Exercise goal:
Everything in the listing below needs to be returned word for word.

Input records:
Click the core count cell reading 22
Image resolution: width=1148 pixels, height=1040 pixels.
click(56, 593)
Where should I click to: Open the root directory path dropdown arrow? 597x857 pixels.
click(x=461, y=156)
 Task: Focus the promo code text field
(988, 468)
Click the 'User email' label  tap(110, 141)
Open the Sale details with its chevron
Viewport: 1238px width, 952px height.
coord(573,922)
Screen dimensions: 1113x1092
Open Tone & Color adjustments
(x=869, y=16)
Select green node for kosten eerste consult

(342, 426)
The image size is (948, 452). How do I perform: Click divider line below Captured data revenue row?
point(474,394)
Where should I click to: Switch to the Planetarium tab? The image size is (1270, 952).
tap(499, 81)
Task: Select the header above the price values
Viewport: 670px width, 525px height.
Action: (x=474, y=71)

Written solution:
Click the core count cell reading 22
Image resolution: width=1148 pixels, height=1040 pixels.
click(56, 593)
Where should I click to: Open the root directory path dropdown arrow? 597x857 pixels.
click(x=461, y=156)
 Task: Focus the promo code text field
(988, 468)
Click the 'User email' label  tap(110, 141)
Open the Sale details with its chevron
Viewport: 1238px width, 952px height.
coord(573,922)
Screen dimensions: 1113x1092
Open Tone & Color adjustments
(x=869, y=16)
Select green node for kosten eerste consult

(342, 426)
The image size is (948, 452). How do I perform: Click divider line below Captured data revenue row?
point(474,394)
Where should I click to: Switch to the Planetarium tab? The image size is (1270, 952).
tap(499, 81)
Task: Select the header above the price values
Viewport: 670px width, 525px height.
Action: (x=474, y=71)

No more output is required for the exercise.